Grey Matter Research based in Phoenix reviewed 123 denominational websites and concluded in many cases the listed link is missing, broken, or wrong -- leading to an error message. Around 80 percent of denominations, including the U.S. Assemblies of God, have a "Find a church" or similar button on the home page.

According to the study, Click Here to Find a Church (Maybe), the highest-rated denominations at providing accurate website information are the Seventh-day Adventist Church at 100 percent and the Presbyterian Church in America and Evangelical Free Church of America both at 94 percent. Grey Matter noted that the Seventh-day Adventist Church is unique in providing websites for churches that don't have one.

The Southern Baptist Convention, the largest Protestant denomination with 16.2 million members, is among the least accurate at providing correct church links at 67 percent, Grey Matter reported. Others ranking at the bottom are the Church of God (Cleveland, Tennessee) and Free Methodist Church USA, both at 52 percent, Christian Churches and Churches of Christ at 51 percent, and Christian Methodist Episcopal Church at 40 percent.

The Assemblies of God maintains an 82 percent website accuracy rate, Grey Matter states, slightly better than the average Protestant denomination ranking of 81 percent. The AG is the seventh largest Protestant group in the nation, with more than 3.1 million adherents and nearly 13,000 congregations.

Ron Sellers, president of Grey Matter Research, says inaccurate and incomplete listings represent a missed opportunity for local churches to attract newcomers. An earlier Grey Matter study found that in a typical six-month period nearly 11 million adults not regularly attending worship services visited a website of an individual house of worship, usually seeking information on service times, activities offered, specific beliefs, and location. In the same span, another 21 million churchgoers also visited the website of a different congregation than the one they attended.

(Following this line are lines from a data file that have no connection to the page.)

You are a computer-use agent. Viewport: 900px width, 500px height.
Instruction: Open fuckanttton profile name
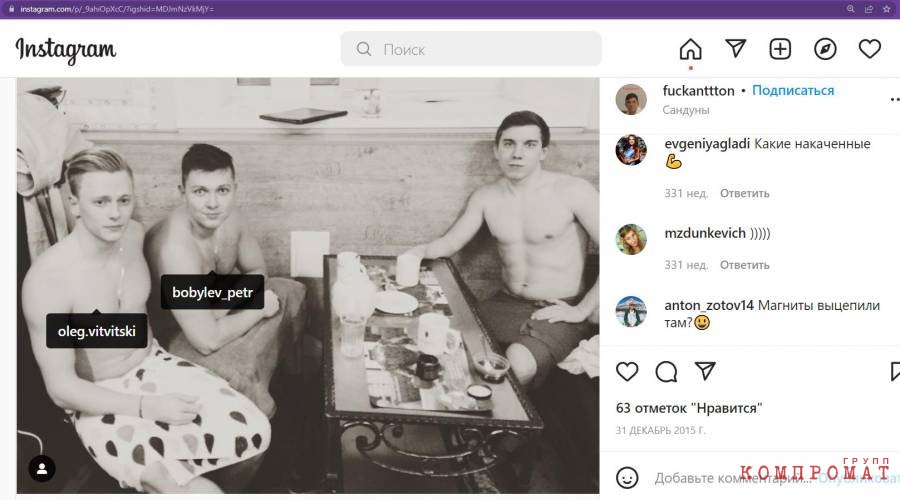(698, 91)
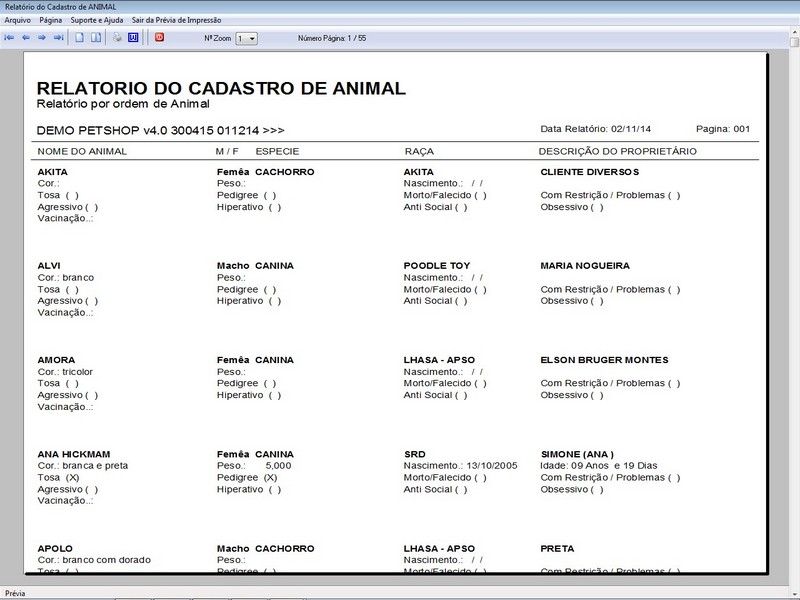Open the Arquivo menu

coord(18,18)
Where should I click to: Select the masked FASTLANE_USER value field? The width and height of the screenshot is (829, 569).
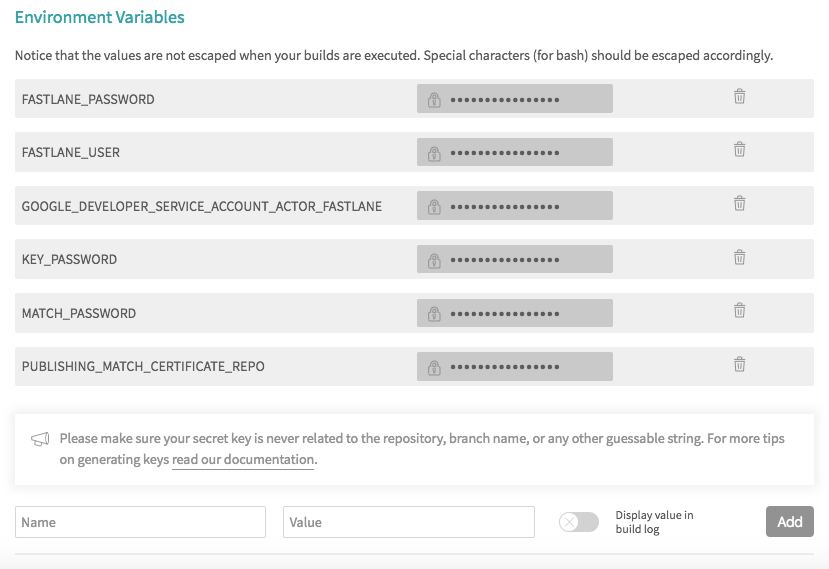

"Wrong and missing information has an impact on the reputation and brand image of denominations," Sellers says. Churches that fail to provide accurate information to the denomination are failing to take advantage of a free promotional resource, he says. Young adults, especially, rely on the Internet to find information and make decisions, Sellers notes.

The AG Office of the General Secretary updates the "Find a church" button several times daily in reviewing files. Not all congregations report changes to the national office. The primary method of updating files occurs from the Annual Church Ministries Report submitted by congregations in the Fellowship. National Secretariat personnel also search Google church names in an effort to update websites.

Sellers says he didn't find an identifiable trend regarding the theology or size of a denomination in relation to website accuracy.

"But I'm guessing that the more autonomy individual churches have, the less likely the denomination is to have complete and correct information about member churches," Sellers told PE News.

Only three out of four churches in the nation maintain a website, Grey Matter estimates. For the random sampling the researcher conducted, 34 percent of the AG congregations had no Web address listed on the denomination's site. Around 60 percent of AG churches in the U.S. have fewer than 100 attendees.